Судорожный синдром развивается, как правило, на фоне активного патологического процесса в нервной системе и характеризуется тонико-клоническими судорогами в сочетании с расстройствами кровообращения и ликвородинамики. Ему свойственно повторение приступов.

Эпилептические приступы обычно возникают тогда, когда имеет место повышенная судорожная готовность головного мозга, наследственно обусловленная.

Дифференциальная диагностика этих трех разновидностей судорог чрезвычайно сложна, особенно в детском возрасте.

По числу задействованных в судорожном напряжении мышц или мышечных групп судороги классифицируют следующим образом:

  • общие или генерализованные, при которых судорожные сокращения мышц распространяются по всему телу, верхним и нижним конечностям с обеих сторон. Генерализованные судороги могут быть конечной стадией судорожного припадка любого типа;
  • местные или локальные (парциальные). Они охватывают одну группу мышц или мышцу. Бывают простыми (без нарушения сознания) и сложными (с нарушением и даже потерей сознания);
  • односторонние, в которые вовлечена левая или правая сторона тела.

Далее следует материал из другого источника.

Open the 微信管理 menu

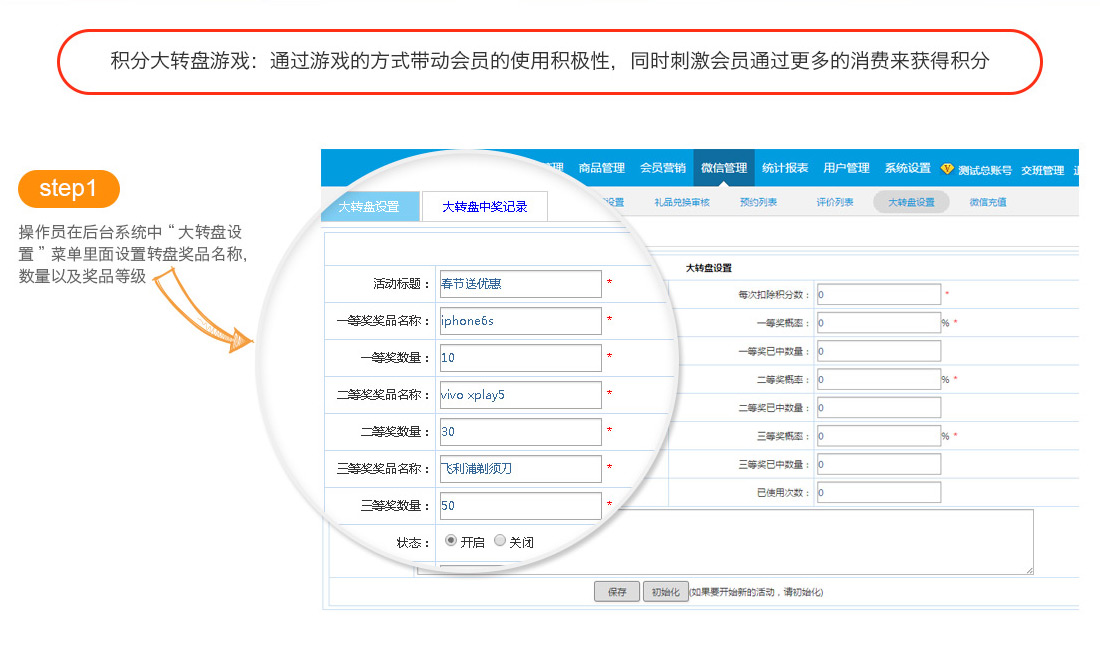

По характеру и длительности мышечного напряжения выделяют следующие виды судорог:

  • тонические, когда достаточно длительные (до 3-х и более минут) периоды сокращения мышц сменяются периодами неспешного их расслабления. Туловище и конечности человека как будто застывают в вынужденных позах. Тонические судороги, как правило, - это результат чрезмерного возбуждения подкорковых структур головного мозга;
  • клонические, при которых кратковременные спазмы мышечных групп чередуются с такими же короткими эпизодами их расслабления. Выглядит это, как быстрые стереотипные движения различной амплитуды. Возникают клонические судороги при перевозбуждении двигательного отдела коры головного мозга. Обычно они берут начало на лице и спускаются вниз на верхние и нижние конечности;
  • миоклонические, для которых характерны резкие, беспорядочные, секундные, внезапные вздрагивания мышц всего тела или отдельных его частей. Могут быть вариантом нормы, а могут являться симптомом серьезного заболевания. По своей сути миоклонии - это разновидность клонических судорог. Они могут быть и общими, и локальными;
  • смешанные. Если преобладает тонический компонент, судороги называют тонико-клоническими, а если клонический - клонико-тоническими;

Генерализованные судороги могут быть клоническими, тоническими и смешанными (тонико-клоническими).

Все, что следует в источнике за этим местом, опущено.